Exercise: Where the listing below reaches the line containing "Click into the Suche input field", start writing out lines exactly, and stop once the line containing "Task: Click the printer icon in toolbar" has been written.

§

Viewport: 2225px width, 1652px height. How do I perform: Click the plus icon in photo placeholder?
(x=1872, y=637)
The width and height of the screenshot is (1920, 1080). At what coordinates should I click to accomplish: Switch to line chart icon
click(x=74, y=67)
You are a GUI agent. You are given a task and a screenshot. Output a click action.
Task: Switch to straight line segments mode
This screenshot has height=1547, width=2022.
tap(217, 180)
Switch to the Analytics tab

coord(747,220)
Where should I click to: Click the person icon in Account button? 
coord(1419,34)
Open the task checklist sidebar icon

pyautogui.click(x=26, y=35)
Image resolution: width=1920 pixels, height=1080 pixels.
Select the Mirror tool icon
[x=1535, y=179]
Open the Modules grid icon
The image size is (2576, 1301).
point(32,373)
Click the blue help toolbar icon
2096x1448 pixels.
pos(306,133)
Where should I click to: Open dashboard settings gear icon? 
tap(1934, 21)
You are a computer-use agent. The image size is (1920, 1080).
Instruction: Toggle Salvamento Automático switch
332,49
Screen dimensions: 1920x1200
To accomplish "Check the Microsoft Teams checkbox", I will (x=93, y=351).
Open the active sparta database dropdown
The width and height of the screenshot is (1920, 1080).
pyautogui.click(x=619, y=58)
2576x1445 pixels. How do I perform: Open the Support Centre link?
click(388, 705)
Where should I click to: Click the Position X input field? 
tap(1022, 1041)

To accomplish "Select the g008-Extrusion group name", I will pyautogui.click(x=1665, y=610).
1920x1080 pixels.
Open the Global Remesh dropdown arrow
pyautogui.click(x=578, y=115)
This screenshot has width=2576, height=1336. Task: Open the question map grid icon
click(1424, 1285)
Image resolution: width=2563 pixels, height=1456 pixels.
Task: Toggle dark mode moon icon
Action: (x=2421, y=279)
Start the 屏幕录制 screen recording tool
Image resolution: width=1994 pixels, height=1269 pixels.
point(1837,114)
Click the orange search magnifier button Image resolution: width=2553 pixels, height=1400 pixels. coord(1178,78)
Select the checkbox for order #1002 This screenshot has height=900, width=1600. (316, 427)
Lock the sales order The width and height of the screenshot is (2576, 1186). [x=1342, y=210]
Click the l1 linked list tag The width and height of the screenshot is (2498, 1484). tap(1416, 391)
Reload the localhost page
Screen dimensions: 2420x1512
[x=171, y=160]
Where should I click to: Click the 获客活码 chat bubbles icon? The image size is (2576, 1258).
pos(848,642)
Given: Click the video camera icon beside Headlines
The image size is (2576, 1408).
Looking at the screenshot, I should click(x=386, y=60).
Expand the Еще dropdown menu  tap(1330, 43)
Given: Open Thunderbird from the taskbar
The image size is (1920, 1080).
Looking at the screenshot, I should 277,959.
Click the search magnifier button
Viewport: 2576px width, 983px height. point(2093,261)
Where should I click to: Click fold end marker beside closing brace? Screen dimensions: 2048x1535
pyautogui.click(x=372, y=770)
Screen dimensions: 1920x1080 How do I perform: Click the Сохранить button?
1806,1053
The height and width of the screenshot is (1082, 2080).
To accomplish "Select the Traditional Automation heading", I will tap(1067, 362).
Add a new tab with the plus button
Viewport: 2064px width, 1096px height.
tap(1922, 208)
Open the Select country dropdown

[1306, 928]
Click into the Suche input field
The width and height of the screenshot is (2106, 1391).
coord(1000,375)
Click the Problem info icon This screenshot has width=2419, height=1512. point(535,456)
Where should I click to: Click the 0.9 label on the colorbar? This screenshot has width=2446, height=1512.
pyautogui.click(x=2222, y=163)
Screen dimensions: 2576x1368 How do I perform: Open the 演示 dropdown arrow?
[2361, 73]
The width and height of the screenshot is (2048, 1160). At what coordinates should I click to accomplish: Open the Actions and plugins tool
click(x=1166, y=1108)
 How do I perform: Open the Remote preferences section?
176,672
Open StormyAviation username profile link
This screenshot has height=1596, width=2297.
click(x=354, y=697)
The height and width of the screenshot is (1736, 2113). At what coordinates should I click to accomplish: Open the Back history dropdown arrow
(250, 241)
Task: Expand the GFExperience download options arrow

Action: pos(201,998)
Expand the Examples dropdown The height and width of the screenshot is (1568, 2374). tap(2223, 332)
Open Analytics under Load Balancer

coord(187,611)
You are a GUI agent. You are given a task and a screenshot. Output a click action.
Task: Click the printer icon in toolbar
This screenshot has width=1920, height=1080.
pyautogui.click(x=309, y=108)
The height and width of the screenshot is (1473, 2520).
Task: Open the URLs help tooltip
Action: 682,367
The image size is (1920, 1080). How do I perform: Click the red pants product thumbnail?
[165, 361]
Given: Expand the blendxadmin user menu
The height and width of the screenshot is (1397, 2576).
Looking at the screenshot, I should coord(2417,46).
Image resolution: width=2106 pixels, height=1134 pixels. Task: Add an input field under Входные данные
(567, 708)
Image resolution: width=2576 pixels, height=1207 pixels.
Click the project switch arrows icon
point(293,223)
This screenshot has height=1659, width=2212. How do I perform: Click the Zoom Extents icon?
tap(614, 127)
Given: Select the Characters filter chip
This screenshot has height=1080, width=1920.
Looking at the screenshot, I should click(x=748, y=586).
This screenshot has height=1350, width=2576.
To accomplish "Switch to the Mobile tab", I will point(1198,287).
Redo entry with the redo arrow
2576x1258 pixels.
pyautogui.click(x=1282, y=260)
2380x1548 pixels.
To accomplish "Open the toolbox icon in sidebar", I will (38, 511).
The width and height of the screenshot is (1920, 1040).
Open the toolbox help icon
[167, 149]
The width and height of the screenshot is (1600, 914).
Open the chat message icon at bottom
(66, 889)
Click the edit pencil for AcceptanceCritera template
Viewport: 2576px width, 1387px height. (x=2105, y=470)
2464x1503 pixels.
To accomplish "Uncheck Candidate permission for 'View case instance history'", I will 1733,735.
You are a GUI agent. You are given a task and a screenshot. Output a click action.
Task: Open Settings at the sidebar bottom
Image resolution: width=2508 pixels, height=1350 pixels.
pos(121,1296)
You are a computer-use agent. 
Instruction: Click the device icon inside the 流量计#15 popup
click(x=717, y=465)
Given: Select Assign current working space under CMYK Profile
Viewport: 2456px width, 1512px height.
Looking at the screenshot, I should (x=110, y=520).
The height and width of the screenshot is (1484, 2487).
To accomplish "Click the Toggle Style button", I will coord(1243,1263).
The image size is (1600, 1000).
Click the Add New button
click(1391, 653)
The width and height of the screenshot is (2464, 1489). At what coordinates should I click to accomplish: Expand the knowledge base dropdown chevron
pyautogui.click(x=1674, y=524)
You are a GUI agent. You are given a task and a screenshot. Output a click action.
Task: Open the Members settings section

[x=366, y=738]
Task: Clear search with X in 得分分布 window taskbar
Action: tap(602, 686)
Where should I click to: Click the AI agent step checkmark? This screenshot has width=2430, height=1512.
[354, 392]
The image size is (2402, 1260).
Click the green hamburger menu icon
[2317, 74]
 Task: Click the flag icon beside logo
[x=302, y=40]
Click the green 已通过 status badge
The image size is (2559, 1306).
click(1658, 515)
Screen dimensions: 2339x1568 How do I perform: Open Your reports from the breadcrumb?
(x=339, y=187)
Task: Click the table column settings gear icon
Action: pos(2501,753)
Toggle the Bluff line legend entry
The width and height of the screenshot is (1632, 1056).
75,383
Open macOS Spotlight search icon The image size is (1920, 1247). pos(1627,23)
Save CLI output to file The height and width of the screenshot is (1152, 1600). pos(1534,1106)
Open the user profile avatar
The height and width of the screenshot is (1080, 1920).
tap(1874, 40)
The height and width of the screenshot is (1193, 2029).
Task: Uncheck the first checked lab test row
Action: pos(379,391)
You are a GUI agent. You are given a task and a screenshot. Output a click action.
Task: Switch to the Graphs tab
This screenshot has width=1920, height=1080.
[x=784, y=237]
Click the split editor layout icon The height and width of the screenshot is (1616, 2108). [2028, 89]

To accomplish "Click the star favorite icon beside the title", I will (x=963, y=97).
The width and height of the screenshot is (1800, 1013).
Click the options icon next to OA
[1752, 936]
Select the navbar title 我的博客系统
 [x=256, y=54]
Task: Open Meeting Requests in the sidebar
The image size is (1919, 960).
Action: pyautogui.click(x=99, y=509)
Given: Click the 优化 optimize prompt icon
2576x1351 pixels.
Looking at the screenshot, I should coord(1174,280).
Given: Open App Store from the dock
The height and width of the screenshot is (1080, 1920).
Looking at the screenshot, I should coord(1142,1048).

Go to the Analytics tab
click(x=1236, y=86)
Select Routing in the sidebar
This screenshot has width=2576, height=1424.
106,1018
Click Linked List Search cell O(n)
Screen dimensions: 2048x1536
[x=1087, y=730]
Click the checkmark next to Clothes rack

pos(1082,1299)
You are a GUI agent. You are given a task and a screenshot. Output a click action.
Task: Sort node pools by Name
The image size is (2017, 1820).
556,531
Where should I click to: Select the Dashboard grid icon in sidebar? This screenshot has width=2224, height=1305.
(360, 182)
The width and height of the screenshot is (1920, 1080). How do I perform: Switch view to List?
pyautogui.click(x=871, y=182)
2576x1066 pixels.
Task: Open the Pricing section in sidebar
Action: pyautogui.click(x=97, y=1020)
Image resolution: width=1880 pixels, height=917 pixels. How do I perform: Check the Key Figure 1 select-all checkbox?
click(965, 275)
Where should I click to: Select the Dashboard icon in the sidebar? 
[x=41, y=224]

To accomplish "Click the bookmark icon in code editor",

§

Exercise output:
Click into the Suche input field
The width and height of the screenshot is (2106, 1391).
coord(1000,375)
Click the Problem info icon This screenshot has width=2419, height=1512. point(535,456)
Where should I click to: Click the 0.9 label on the colorbar? This screenshot has width=2446, height=1512.
pyautogui.click(x=2222, y=163)
Screen dimensions: 2576x1368 How do I perform: Open the 演示 dropdown arrow?
[2361, 73]
The width and height of the screenshot is (2048, 1160). At what coordinates should I click to accomplish: Open the Actions and plugins tool
click(x=1166, y=1108)
 How do I perform: Open the Remote preferences section?
176,672
Open StormyAviation username profile link
This screenshot has height=1596, width=2297.
click(x=354, y=697)
The height and width of the screenshot is (1736, 2113). At what coordinates should I click to accomplish: Open the Back history dropdown arrow
(250, 241)
Task: Expand the GFExperience download options arrow

Action: pos(201,998)
Expand the Examples dropdown The height and width of the screenshot is (1568, 2374). tap(2223, 332)
Open Analytics under Load Balancer

coord(187,611)
You are a GUI agent. You are given a task and a screenshot. Output a click action.
Task: Click the printer icon in toolbar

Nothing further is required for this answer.